Ventricular septal defect (VSD) is a birth defect of the heart in which there is a hole in the wall between the ventricles, the lower two chambers of the heart.[1] Symptoms in babies may vary from none to shortness of breath, poor feeding, and excessive sweating.[2] Complications may include pulmonary hypertension, arrhythmias, endocarditis, or heart failure.[2]
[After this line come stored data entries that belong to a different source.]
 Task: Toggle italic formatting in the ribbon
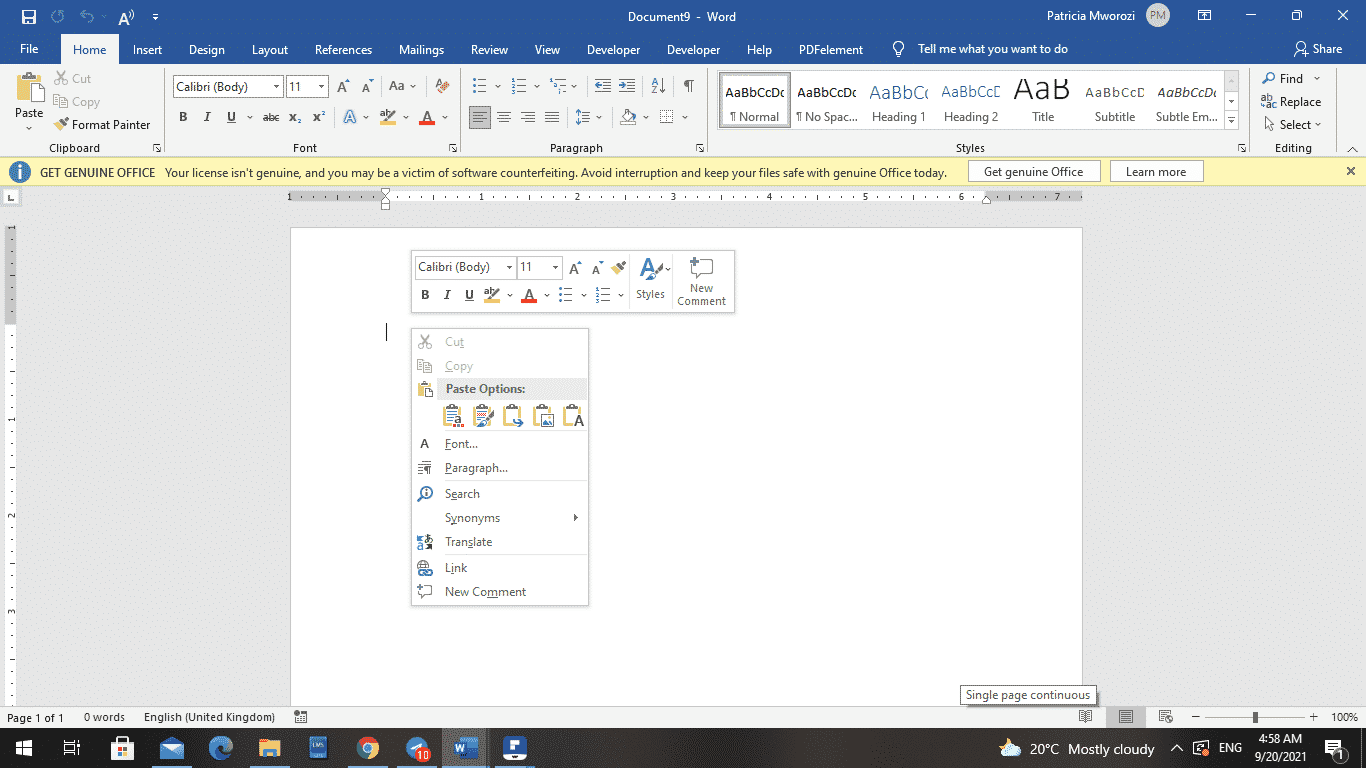207,117
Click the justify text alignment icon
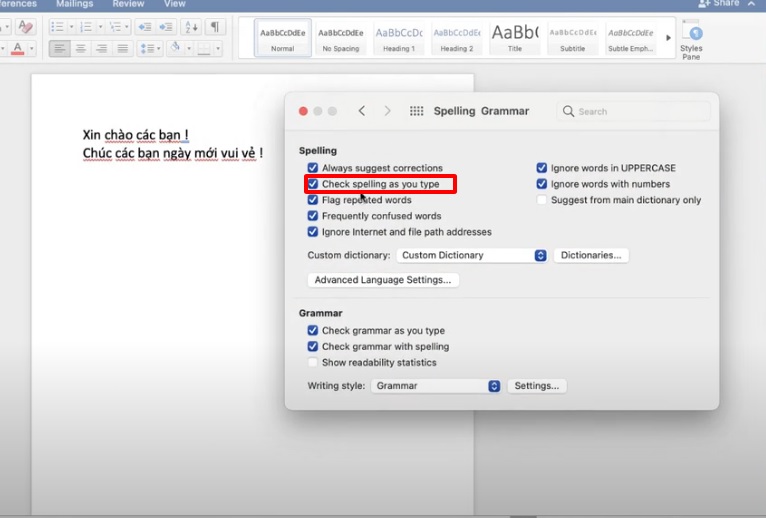The width and height of the screenshot is (766, 518). click(123, 48)
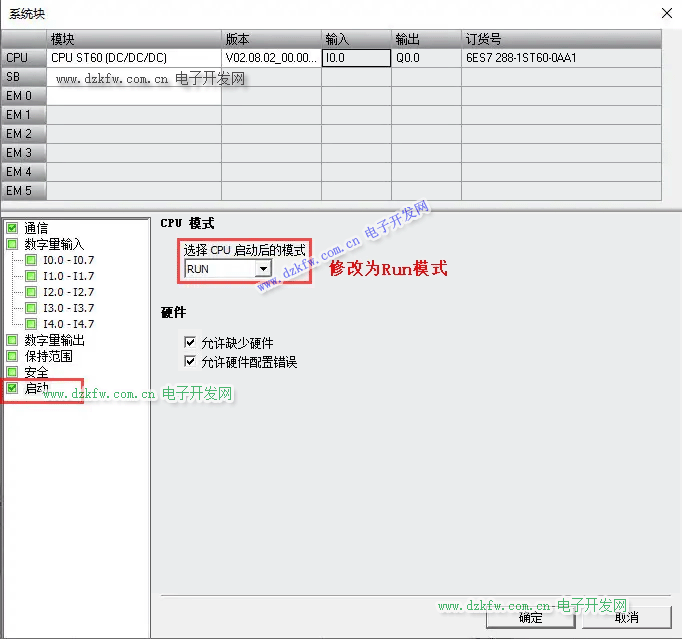
Task: Select I4.0 - I4.7 in the tree
Action: coord(68,324)
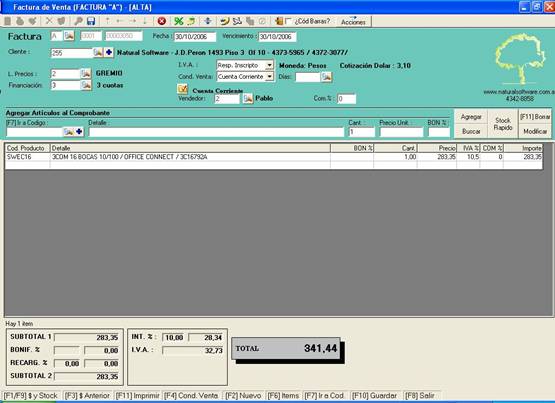Click the Detalle input field
555x403 pixels.
click(x=216, y=132)
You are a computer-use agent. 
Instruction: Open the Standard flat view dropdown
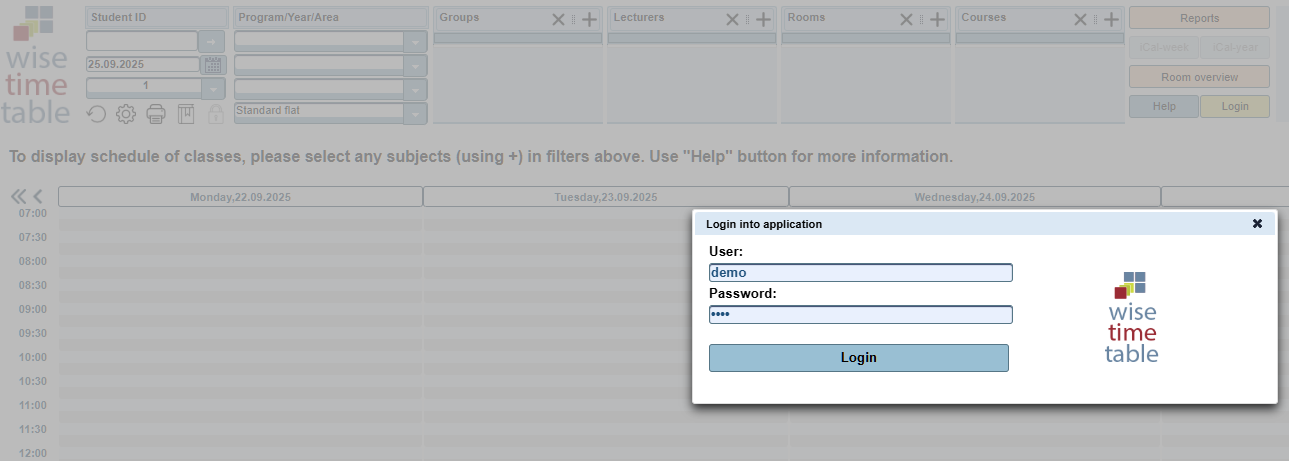coord(415,114)
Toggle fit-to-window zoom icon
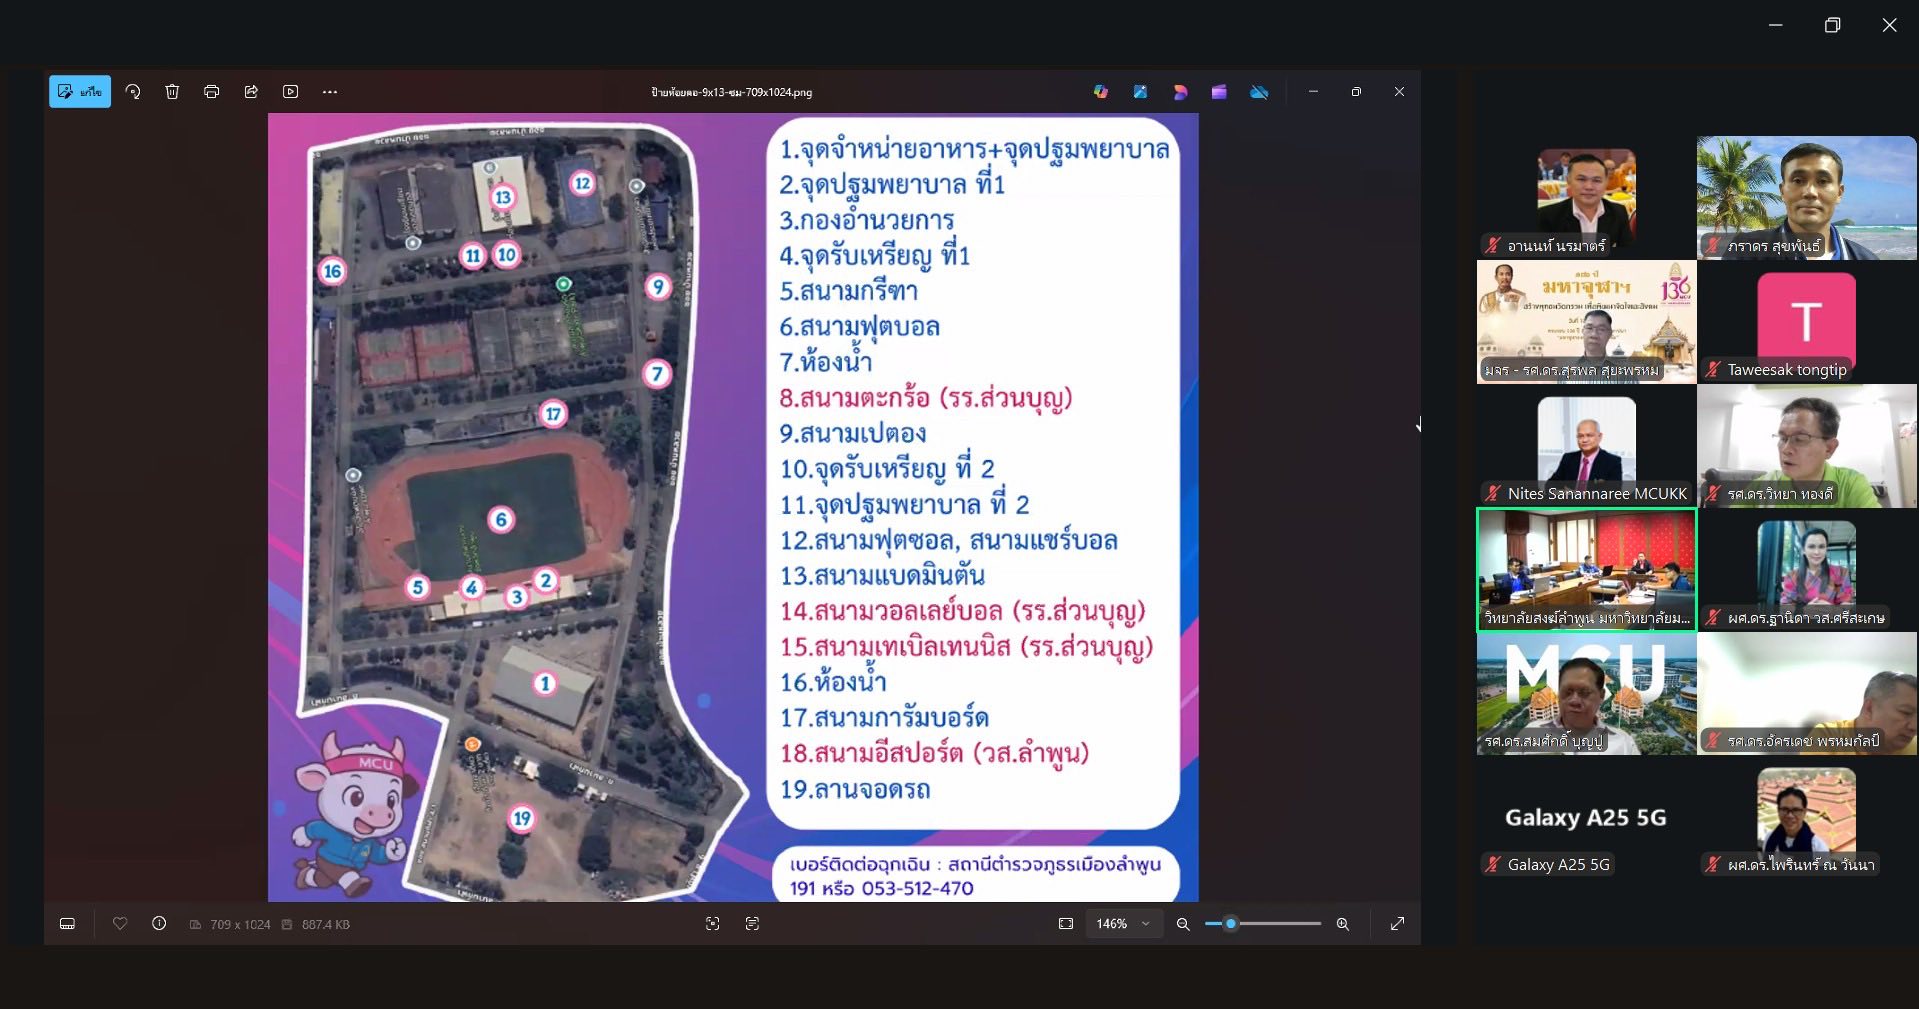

The cause is usually unknown.[1] Risk factors include certain infections during pregnancy such as influenza and rubella, use of alcohol or cocaine during pregnancy, and the genetic condition Holt-Oram syndrome.[2] While they generally occur as an isolated defect, they may also occur in associate with other birth defects of the heart such as Tetralogy of Fallot and transposition of the great arteries.[2] The diagnosis may be suspected based on a heart murmur and confirmed by ultrasound of the heart.[1]

Up to 90% of VSDs spontaneously close in the first year of life.[2] It the VSD is larger or results in symptoms surgery may be carried out.[2] Outcomes with surgery are generally good.[2] VSDs affects about 3 per 1,000 newborns.[2] It represents about 37% of birth defects of the heart in children.[2] The condition was first described in 1847 by Dalrymple.[2]

Signs and symptoms

Ventricular septal defect is usually symptomless at birth. It usually manifests a few weeks after birth.

VSD is an acyanotic congenital heart defect, aka a left-to-right shunt, so there are no signs of cyanosis in the early stage. However, uncorrected VSD can increase pulmonary resistance leading to the reversal of the shunt and corresponding cyanosis.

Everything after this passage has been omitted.